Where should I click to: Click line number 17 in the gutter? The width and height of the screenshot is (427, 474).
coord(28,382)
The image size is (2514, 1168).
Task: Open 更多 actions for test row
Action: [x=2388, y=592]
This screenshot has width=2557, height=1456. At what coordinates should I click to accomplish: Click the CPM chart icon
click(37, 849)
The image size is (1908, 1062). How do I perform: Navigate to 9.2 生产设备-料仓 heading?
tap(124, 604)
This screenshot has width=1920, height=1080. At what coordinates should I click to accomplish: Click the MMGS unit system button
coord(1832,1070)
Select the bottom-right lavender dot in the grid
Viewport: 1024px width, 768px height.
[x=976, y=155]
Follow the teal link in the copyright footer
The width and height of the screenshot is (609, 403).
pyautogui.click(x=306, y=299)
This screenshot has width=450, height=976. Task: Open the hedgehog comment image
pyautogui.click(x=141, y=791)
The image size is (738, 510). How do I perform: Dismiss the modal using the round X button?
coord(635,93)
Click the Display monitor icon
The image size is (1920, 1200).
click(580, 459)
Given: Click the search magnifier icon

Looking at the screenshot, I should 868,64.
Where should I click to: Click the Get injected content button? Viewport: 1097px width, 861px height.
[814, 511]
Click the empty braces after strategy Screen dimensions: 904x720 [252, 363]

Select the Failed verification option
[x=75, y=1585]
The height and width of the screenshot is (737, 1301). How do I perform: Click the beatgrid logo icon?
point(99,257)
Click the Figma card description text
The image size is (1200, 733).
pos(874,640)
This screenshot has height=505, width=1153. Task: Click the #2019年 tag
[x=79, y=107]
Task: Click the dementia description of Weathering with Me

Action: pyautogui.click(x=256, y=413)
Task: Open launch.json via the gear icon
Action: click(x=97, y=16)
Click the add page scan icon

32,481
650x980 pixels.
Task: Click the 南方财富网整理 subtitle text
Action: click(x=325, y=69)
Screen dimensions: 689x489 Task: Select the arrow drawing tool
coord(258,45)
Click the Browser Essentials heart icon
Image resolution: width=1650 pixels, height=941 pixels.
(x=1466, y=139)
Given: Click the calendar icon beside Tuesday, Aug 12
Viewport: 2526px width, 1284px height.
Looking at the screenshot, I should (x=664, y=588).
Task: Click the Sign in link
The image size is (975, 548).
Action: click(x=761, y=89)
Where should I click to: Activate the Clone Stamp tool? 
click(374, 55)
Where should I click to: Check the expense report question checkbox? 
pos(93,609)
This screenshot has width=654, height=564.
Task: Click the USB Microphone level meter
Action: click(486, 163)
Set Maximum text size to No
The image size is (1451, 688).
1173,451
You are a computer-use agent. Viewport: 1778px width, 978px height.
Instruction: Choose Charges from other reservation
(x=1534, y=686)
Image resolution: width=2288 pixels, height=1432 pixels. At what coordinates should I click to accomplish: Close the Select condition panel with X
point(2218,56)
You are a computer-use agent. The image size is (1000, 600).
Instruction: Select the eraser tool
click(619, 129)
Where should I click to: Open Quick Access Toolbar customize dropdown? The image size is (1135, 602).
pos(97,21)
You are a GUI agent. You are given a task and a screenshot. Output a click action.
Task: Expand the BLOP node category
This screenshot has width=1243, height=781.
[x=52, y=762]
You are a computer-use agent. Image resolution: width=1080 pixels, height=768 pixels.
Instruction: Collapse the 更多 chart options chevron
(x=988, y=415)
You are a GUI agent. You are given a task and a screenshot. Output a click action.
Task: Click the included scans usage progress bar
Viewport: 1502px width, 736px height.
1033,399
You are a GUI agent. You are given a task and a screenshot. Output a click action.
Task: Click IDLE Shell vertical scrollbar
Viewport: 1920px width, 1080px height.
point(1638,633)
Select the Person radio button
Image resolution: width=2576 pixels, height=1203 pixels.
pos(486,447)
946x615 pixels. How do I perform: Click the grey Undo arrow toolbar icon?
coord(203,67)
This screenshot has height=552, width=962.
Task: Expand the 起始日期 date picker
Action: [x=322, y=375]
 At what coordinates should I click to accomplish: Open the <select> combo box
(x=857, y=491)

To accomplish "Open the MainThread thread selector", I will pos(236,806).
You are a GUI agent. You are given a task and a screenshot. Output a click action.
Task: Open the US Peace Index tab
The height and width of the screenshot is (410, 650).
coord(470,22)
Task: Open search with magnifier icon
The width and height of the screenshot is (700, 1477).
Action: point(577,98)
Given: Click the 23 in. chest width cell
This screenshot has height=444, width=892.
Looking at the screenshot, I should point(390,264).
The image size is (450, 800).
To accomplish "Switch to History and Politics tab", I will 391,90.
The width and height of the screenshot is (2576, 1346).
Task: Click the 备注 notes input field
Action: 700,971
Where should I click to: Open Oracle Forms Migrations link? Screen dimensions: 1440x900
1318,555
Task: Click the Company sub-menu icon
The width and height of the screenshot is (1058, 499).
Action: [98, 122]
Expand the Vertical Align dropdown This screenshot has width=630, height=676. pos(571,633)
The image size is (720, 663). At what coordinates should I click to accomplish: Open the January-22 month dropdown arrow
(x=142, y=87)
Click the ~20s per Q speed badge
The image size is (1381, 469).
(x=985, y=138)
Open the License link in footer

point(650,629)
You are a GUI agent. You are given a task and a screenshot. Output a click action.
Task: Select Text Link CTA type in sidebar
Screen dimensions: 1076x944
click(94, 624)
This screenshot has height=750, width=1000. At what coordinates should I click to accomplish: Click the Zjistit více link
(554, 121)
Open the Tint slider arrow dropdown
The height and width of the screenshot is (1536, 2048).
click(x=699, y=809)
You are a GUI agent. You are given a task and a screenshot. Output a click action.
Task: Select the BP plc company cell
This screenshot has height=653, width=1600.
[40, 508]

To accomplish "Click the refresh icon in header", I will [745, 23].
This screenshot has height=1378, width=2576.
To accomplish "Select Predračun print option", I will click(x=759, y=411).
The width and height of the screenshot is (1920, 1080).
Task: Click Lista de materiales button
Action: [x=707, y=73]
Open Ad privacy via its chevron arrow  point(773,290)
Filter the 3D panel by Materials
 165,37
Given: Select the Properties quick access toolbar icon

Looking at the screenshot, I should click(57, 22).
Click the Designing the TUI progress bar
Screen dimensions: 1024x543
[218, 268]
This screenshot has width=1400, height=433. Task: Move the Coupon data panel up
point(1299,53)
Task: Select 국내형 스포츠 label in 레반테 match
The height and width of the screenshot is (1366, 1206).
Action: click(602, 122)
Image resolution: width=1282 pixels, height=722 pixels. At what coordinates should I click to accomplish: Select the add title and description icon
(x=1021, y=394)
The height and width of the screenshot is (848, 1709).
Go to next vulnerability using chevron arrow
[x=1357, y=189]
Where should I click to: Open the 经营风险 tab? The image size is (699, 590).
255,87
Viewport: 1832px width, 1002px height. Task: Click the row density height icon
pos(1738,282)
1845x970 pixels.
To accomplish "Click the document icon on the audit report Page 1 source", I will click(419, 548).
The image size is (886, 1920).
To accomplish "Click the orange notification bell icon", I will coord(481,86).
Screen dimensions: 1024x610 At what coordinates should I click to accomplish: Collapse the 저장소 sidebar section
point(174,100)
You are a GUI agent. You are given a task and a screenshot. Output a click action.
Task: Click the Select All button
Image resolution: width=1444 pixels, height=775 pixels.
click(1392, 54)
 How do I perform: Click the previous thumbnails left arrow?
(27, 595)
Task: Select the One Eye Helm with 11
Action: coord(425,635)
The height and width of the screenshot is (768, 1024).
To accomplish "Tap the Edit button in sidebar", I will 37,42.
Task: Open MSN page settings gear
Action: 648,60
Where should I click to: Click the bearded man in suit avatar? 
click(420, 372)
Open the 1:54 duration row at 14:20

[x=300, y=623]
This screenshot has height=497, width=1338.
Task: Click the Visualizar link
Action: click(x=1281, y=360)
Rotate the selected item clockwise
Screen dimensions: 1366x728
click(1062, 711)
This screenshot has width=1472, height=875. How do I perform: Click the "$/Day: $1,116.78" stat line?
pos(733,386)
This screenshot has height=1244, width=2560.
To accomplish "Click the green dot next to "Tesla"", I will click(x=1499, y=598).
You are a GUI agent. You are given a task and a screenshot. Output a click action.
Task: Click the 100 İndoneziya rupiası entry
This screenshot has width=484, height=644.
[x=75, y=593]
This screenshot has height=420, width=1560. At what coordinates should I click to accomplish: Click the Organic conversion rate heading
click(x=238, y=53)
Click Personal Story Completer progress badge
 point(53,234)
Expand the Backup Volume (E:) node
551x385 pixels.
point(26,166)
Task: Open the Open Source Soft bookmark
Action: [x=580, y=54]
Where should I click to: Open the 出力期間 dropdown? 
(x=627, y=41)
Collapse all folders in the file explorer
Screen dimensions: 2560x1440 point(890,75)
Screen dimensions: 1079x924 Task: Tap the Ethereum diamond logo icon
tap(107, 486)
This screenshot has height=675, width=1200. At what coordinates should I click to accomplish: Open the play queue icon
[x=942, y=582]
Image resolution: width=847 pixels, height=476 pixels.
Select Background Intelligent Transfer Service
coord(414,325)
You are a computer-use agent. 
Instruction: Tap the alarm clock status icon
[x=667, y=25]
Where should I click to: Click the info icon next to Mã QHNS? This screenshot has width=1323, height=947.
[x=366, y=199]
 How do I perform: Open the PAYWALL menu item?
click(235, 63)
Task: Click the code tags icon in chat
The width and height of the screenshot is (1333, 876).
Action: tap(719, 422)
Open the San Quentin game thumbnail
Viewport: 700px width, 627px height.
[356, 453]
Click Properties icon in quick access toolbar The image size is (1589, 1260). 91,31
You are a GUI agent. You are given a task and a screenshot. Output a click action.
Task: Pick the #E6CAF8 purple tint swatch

• _WHAT IS NEEDED_
Output the data again word for word, from its first line through the line containing "[x=79, y=107]", with that line included.

• _ANSWER_
Where should I click to: Click line number 17 in the gutter? The width and height of the screenshot is (427, 474).
coord(28,382)
The image size is (2514, 1168).
Task: Open 更多 actions for test row
Action: [x=2388, y=592]
This screenshot has width=2557, height=1456. At what coordinates should I click to accomplish: Click the CPM chart icon
click(37, 849)
The image size is (1908, 1062). How do I perform: Navigate to 9.2 生产设备-料仓 heading?
tap(124, 604)
This screenshot has width=1920, height=1080. At what coordinates should I click to accomplish: Click the MMGS unit system button
coord(1832,1070)
Select the bottom-right lavender dot in the grid
Viewport: 1024px width, 768px height.
[x=976, y=155]
Follow the teal link in the copyright footer
The width and height of the screenshot is (609, 403).
pyautogui.click(x=306, y=299)
This screenshot has width=450, height=976. Task: Open the hedgehog comment image
pyautogui.click(x=141, y=791)
The image size is (738, 510). How do I perform: Dismiss the modal using the round X button?
coord(635,93)
Click the Display monitor icon
The image size is (1920, 1200).
click(580, 459)
Given: Click the search magnifier icon

Looking at the screenshot, I should 868,64.
Where should I click to: Click the Get injected content button? Viewport: 1097px width, 861px height.
[814, 511]
Click the empty braces after strategy Screen dimensions: 904x720 [252, 363]

Select the Failed verification option
[x=75, y=1585]
The height and width of the screenshot is (737, 1301). How do I perform: Click the beatgrid logo icon?
point(99,257)
Click the Figma card description text
The image size is (1200, 733).
pos(874,640)
This screenshot has height=505, width=1153. Task: Click the #2019年 tag
[x=79, y=107]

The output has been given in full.